## Consigne 1:
Résumez en deux phrases l'extrait ci-dessous, consacré à une réunion du christianisme libéral à La Chaux-de-Fonds.
- - -
Cette journée marque l'apogée du mouvement provoqué par M. Buisson. M. Zélim Perret, député au conseil national, présida la réunion: il déclara de nouveau «que les libéraux n'entendaient point constituer une secte, une Église nouvelle et séparatiste, mais que, jusqu'au moment définitif de la séparation. ils resteraient membres actifs et vivants de l'Église nationale, à laquelle ils se rattachaient exactement au même titre que leurs coreligionnaires orthodoxes.» (Discours prononcés à l’ouverture des réunions du christianisme libéral, au temple national de La Chaux-de-Fonds, le 5 décembre 1869. — Genève et Paris.) Puis il présenta M. Félix Pécaut à l'assemblée. De tous les conférenciers qu'avait fait venir M. Buisson, c'était M. Pécaut qui avait fait le plus d'impression, non pas qu'il fût moins absolu dans ses attaques contre les doctrines évangéliques, mais il avait exposé ses opinions avec un sérieux, avec une piété qui lui avaient valu bien des sympathies, chez ceux-là mêmes qui repoussaient ses conclusions; il n'avait jamais eu ce ton persifleur et profane qui avait compromis dès l'abord tel de ses prédécesseurs étrangers. Il parla avec un accent de conviction profonde à cet auditoire qu'il connaissait bien peu encore: «C'est par religion que vous secouez la servitude dogmatique. Souvenez-vous que votre tentative a des précédents; en Allemagne, de nos jours même, des mouvements analogues au notre ont réuni un nombre considérable d'adhérents et d'adhérents éclairés, sans que la suite semble avoir répondu aux débuts. À quoi tient cet échec? Est-ce à la réaction politique de 1849?

Ne serait-ce pas aussi que, dans l'ensemble, ces tentatives ont manqué d'un souffle religieux véhément? Persuadons-nous que l'on ne fait pas de la religion sans religion, pas de société religieuse sans des hommes religieux, pénétrés du Dieu vivant, agissant, présent.»

Ces paroles si impressives furent suivies des allocutions des deux chefs du parti réformiste de la Suisse allemande, MM. Lang, de Meilen (Zurich), et Bitzius, de Douanne (Berne): le premier annonça que soixante-dix paroisses zürichoises avaient embrassé avec joie les principes du libéralisme: il compara la Chaux-de-Fonds à la ville bâtie sur une montagne, tandis que la plaine est encore plongée dans le brouillard d'une orthodoxie stérile. Puis M. Gougnard. professeur de théologie à Genève, monta en chaire en robe et rabat et prêcha sur le texte favori des libéraux, bien qu'emprunté à saint Paul: «Là où est l'esprit du Seigneur, là, est la liberté» (2 Cor. III, 17).
- - -
## Consigne 2:
Recopiez, s'il vous plaît, les lignes de la liste qui suit : partez de la ligne qui contient "Where should I click to: Click the HPCA" et arrêtez-vous après celle qui contient "point(661,346)". Ne reprenez pas l'image dans votre réponse.

## Données d'entrée:
- - -
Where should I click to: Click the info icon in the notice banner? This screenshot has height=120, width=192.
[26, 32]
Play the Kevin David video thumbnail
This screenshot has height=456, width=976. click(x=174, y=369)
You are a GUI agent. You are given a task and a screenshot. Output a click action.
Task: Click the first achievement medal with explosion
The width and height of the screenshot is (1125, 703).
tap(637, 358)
- - -
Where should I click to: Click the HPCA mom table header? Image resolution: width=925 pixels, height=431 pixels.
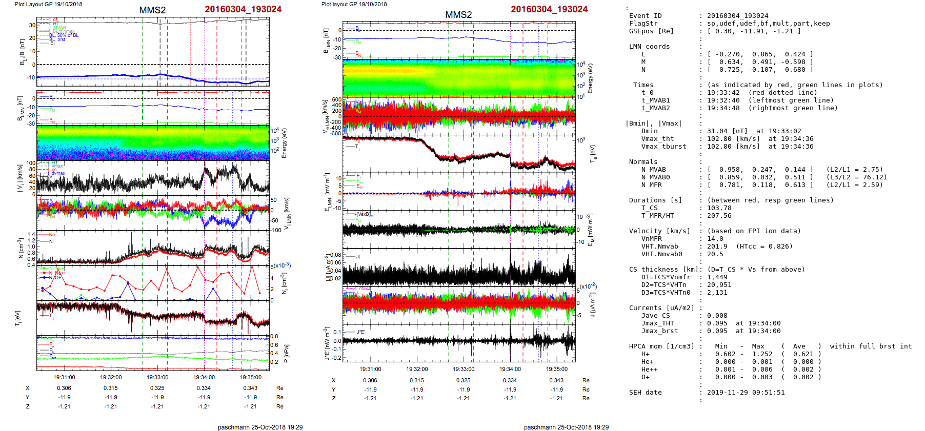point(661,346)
- - -
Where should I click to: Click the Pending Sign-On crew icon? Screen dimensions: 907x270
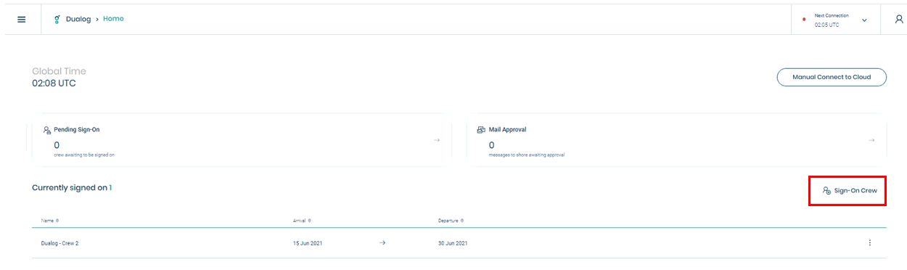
- - -
## Réponse 1:
Cette journée, qui marqua l'apogée du mouvement provoqué par M. Buisson, fut présidée par M. Zélim Perret, qui déclara que les libéraux resteraient membres de l'Église nationale jusqu'à la séparation. M. Félix Pécaut y rappela qu'on ne fait pas de religion sans religion, puis MM. Lang et Bitzius prirent la parole, et M. Gougnard, professeur de théologie à Genève, prêcha sur le texte « Là où est l'esprit du Seigneur, là, est la liberté ».

## Réponse 2:
Where should I click to: Click the HPCA mom table header? Image resolution: width=925 pixels, height=431 pixels.
point(661,346)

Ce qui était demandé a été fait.